Die Antwort folgte auf dem Fuße. Zwar ist es in den letzten Jahren nicht zu besonders vielen Demonstrationen gekommen, allerdings fanden gestern (Montag, 18. März) wegen der von der EU geforderten Gebühreneinführung für KleinanlegerInnen zur Bankenrettung gleich zwei Demonstrationen statt. Dabei fanden sich gut 1.000 Menschen vor dem Parlamentsgebäude zusammen, um sich gegen diesen EU-„haircut“ zu wenden.
Die Leute sind sehr wütend und frustriert. Es ist zu Fällen gekommen, in denen Bauern mit ihrem Traktor in die Bank gefahren sind und ihr Geld eingefordert haben! Es bildeten sich lange Schlangen vor den Banken, die geschlossen sind.
Heute wird es eine weitere Massendemonstration vor dem Parlamentsgebäude geben und es wird vermehrt der Ruf nach einem Ende der Beziehungen zwischen Regierung und der Troika [bestehend aus Europäischer Zentralbank, EU und Internationalem Währungsfonds] laut. Außerdem wollen immer mehr Leute, dass die Regierung nicht mehr den Diktaten dieser Troika folgt. Die Menschen hier haben zurecht die Befürchtung, dass ihnen – wenn sie heute einen „haircut“ hinnehmen, morgen keiner sagen kann, ob die Troika nicht weitere „haircuts“ verlangt?
Was wird deiner Meinung nach nun am ehesten geschehen?
Das ist eine sehr schwierige Frage! Die Regierung hat bereits verstanden, dass das von ihnen mit den EU-VertreterInnen ausgeklügelte Abkommen nicht ohne Weiteres umgesetzt werden kann. Alle Parteien der herrschenden Klasse sind in sich gespalten. Vom Standpunkt der Arbeiterklasse aus muss man allerdings sagen, dass ganz klar ist, dass die Regierung irgendeine Form von Gesetzesänderung umzusetzen versuchen wird, mit der die Maßnahmen weniger schlimm erscheinen. Wir können diesen kapitalistischen PolitikerInnen aber nicht trauen.

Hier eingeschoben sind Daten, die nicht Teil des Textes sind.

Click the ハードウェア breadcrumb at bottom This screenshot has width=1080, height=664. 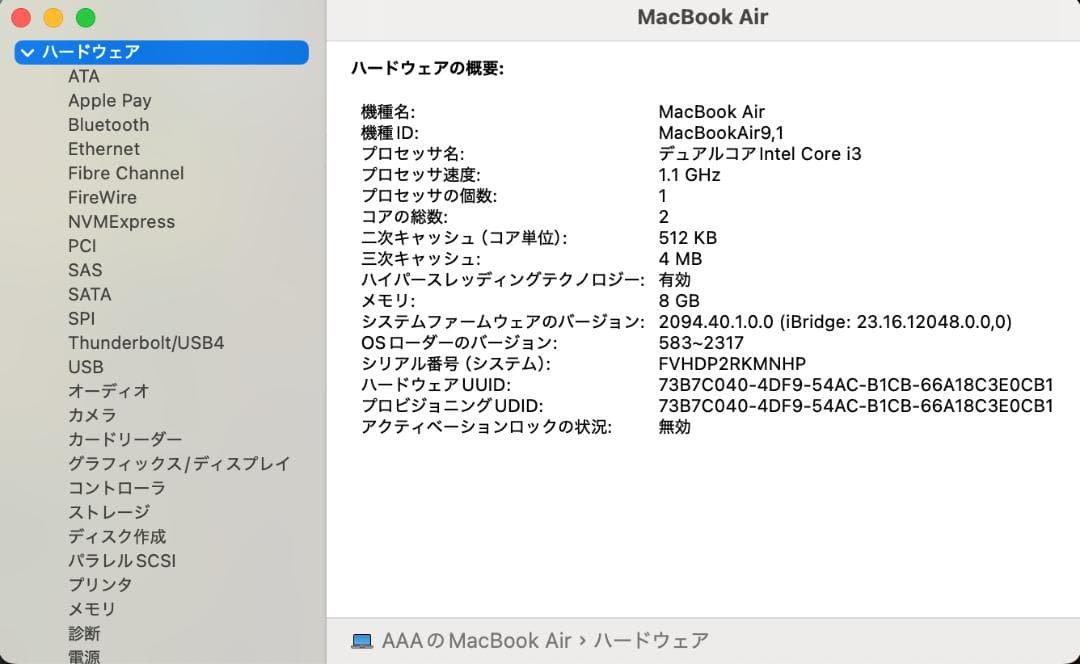651,640
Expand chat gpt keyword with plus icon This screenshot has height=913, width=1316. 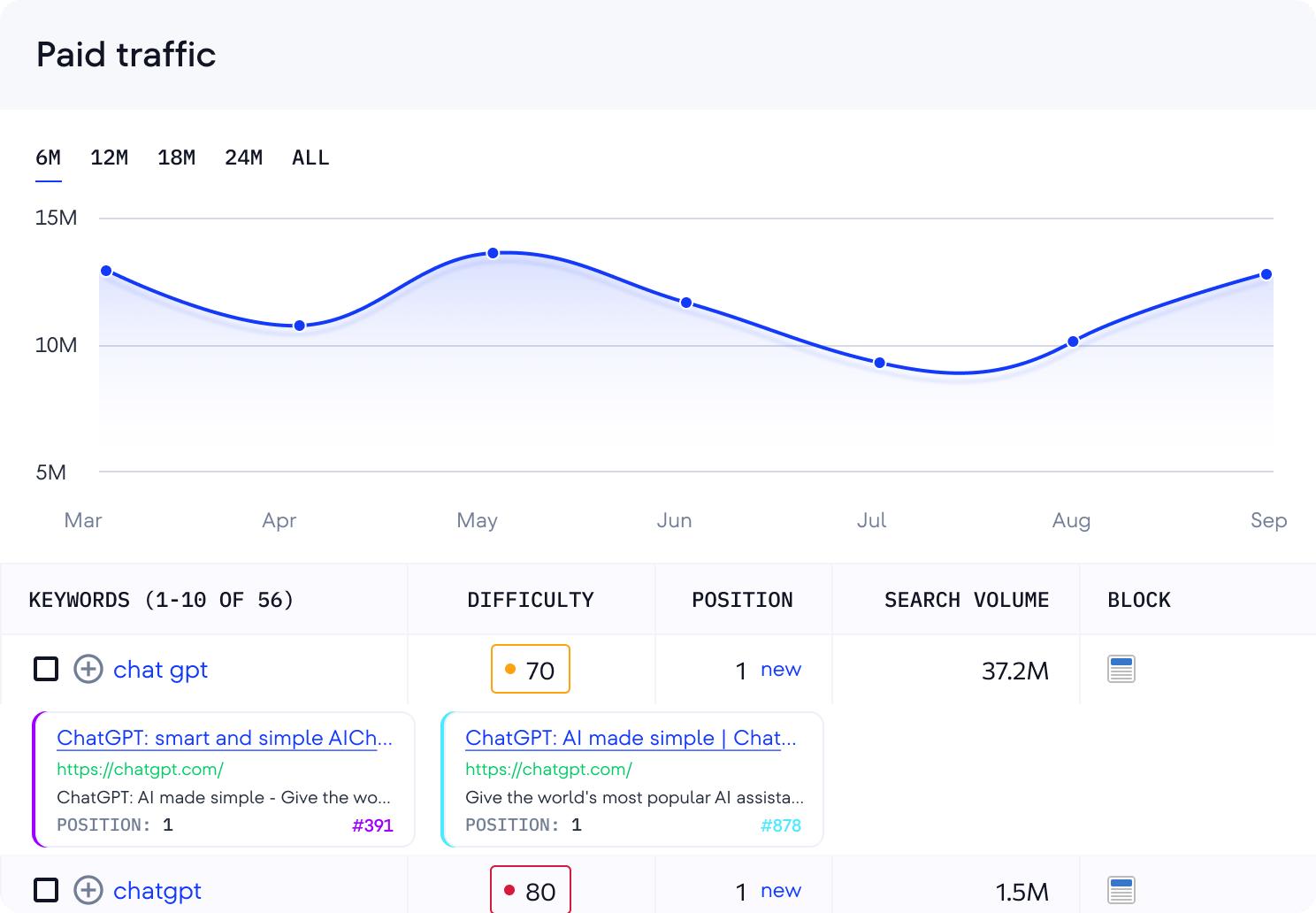[x=88, y=670]
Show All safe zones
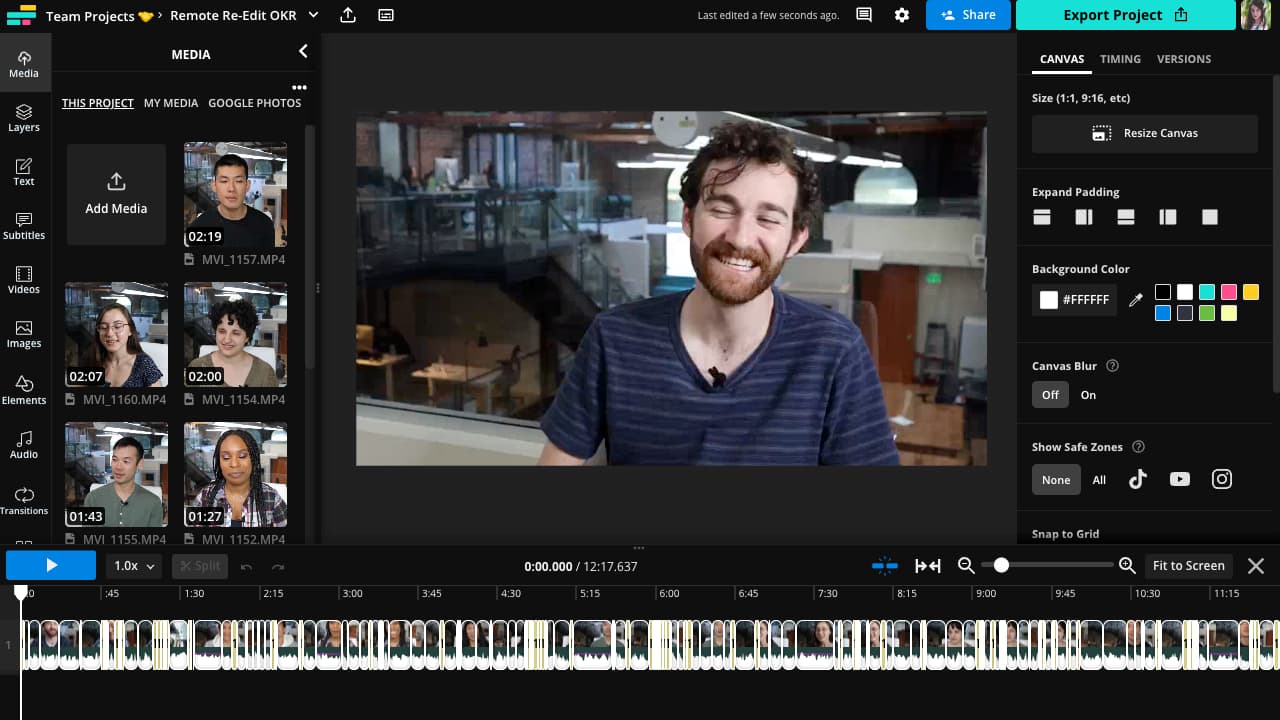Image resolution: width=1280 pixels, height=720 pixels. pos(1099,480)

Sie werden nicht im Interesse der kleinen SparerInnen handeln.
Es kommt allerdings noch hinzu, dass es – selbst wenn eine Gesetzesänderung im Parlament noch eine Mehrheit finden sollte, in nur drei Monaten wieder von vorne losgehen wird, weil dann die EU die Banken nicht mehr finanzieren wird. Von daher wird die Forderung der EU lauten, dass unsere Lebensstandards alle drei Monate erneut Kürzungen erfahren sollen.
Darüber hinaus besteht noch das Problem mit dem russischen Kapitaleinlagen bei zyprischen Banken. Das heißt, dass – selbst wenn die Regierung sich mit der EU über die Bedingungen der Bankenrettung einig wird, die Banken selbst weiterhin vor dem Zusammenbruch stehen, weil die russischen Oligarchen ihre Kapitalstöcke aus Zypern abziehen werden.

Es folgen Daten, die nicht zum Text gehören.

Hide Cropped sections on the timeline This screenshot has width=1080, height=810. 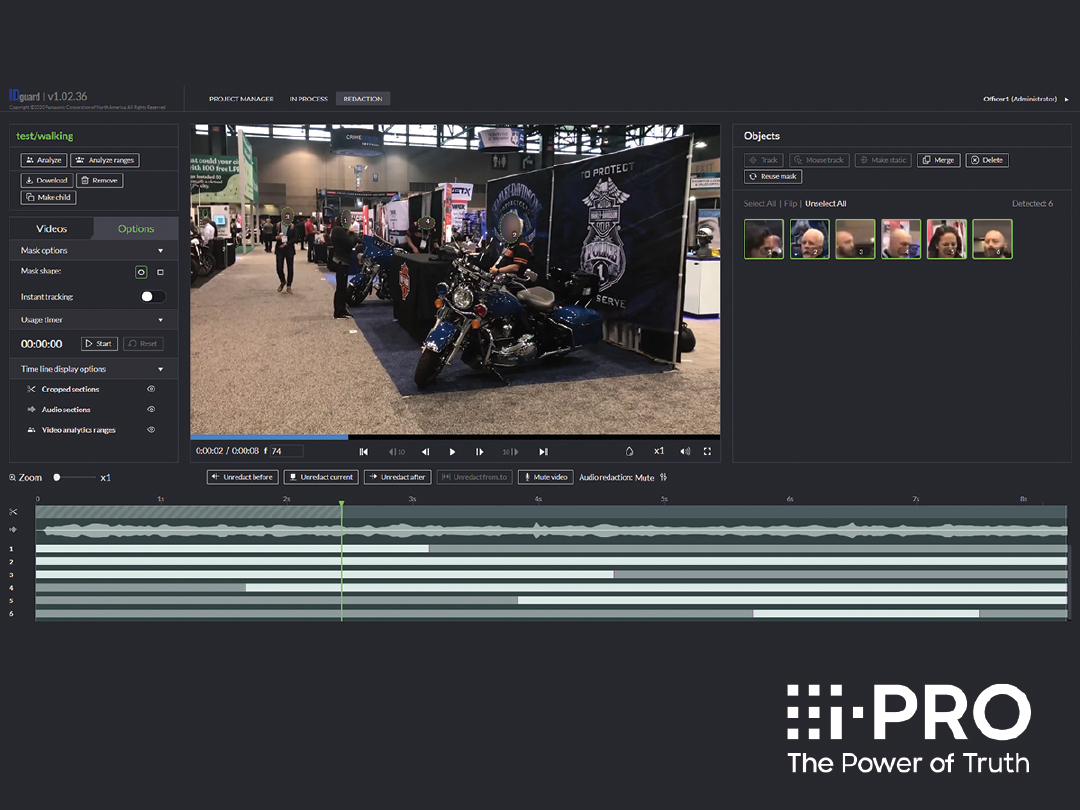(x=151, y=389)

Was schlägt die Neue Internationalistische Linke in Zypern vor, um die Krise zu beenden?
Die Forderungen von Troika und Regierung, die Menschen aus der Arbeiterklasse für diese Krise zur Kasse zu bitten, lehnen wir komplett ab.
Weil die Krise sich ganz eindeutig auf den Bankensektor konzentriert, fordern wir die Verstaatlichung des Bankensystems unter der demokratischen Kontrolle der Beschäftigten und ArbeiterInnen. Wir sagen: Schuldenzahlungen ablehnen. Und damit sind sowohl die bestehenden Staatsschulden gemeint als auch die neuen in Höhe von 17 Milliarden Euro, die sie von den Zypriotinnen und Zyprioten zurück verlangen.
Wir sagen auch, dass die Industriezweige verstaatlicht werden müssen, die aufgrund der Wirtschaftskrise ins Straucheln geraten. Damit wir das Geld zur Finanzierung der öffentlichen Dienstleistungen haben, muss die Steuerhinterziehung beendet werden.
Um diese Maßnahmen umsetzen zu können, ist der Aufbau einer starken sozialistischen Opposition und einer neuen linken Regierung nötig, die (im Gegensatz zur letzten links-angehauchten Regierung) nicht versucht, das krisengeschüttelte kapitalistische System nur „besser zu verwalten“.